▶ _WHAT TO WORK ON_: Transcribe only the lines from the one containing "Task: Click the Library breadcrumb segment" through the final line of the entries below, exactly, and exclude the pictures.

▶ _RECORD EXTRACTS_:
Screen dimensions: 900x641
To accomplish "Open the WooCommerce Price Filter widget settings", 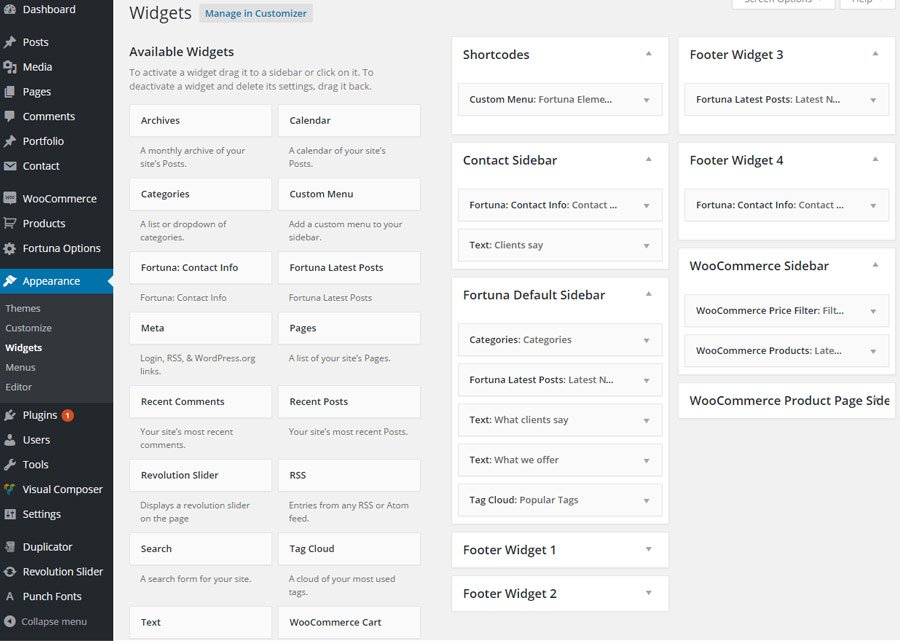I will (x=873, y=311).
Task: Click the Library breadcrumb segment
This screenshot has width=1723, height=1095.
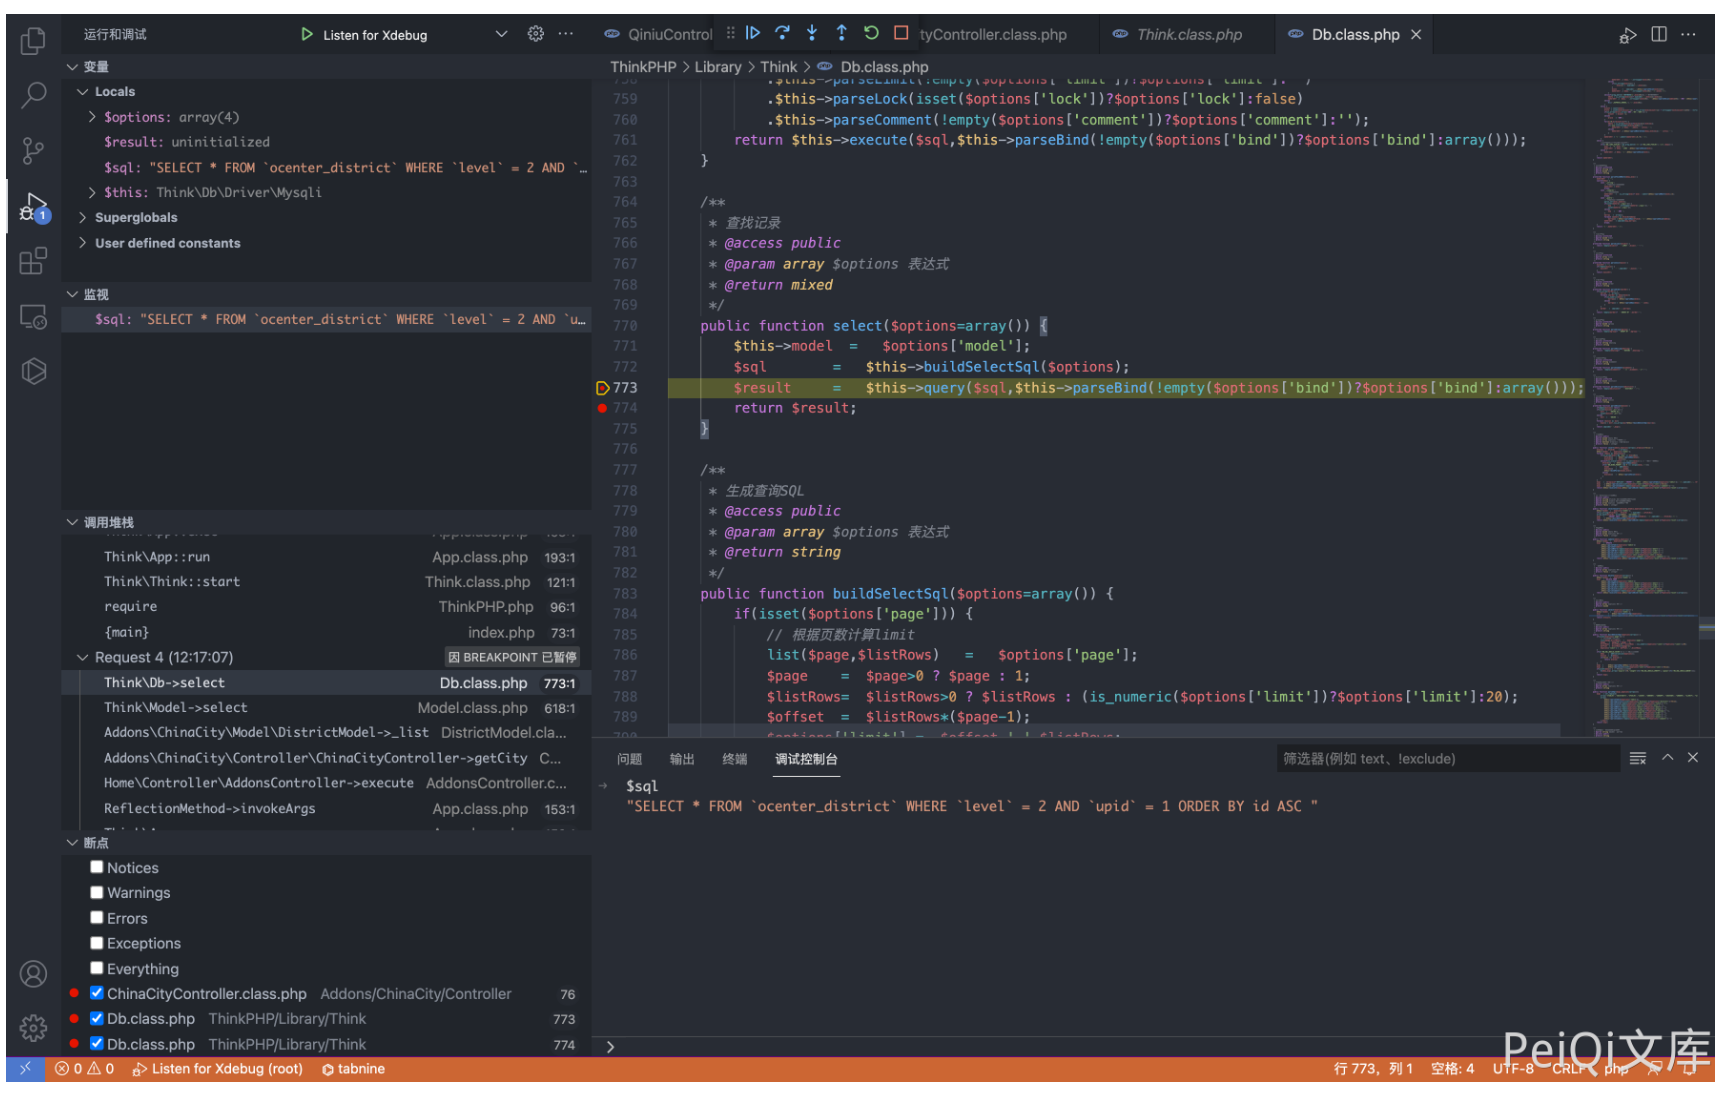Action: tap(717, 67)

▶ _COMPLETED TASK_:
Task: Click the Library breadcrumb segment
This screenshot has width=1723, height=1095.
Action: tap(717, 67)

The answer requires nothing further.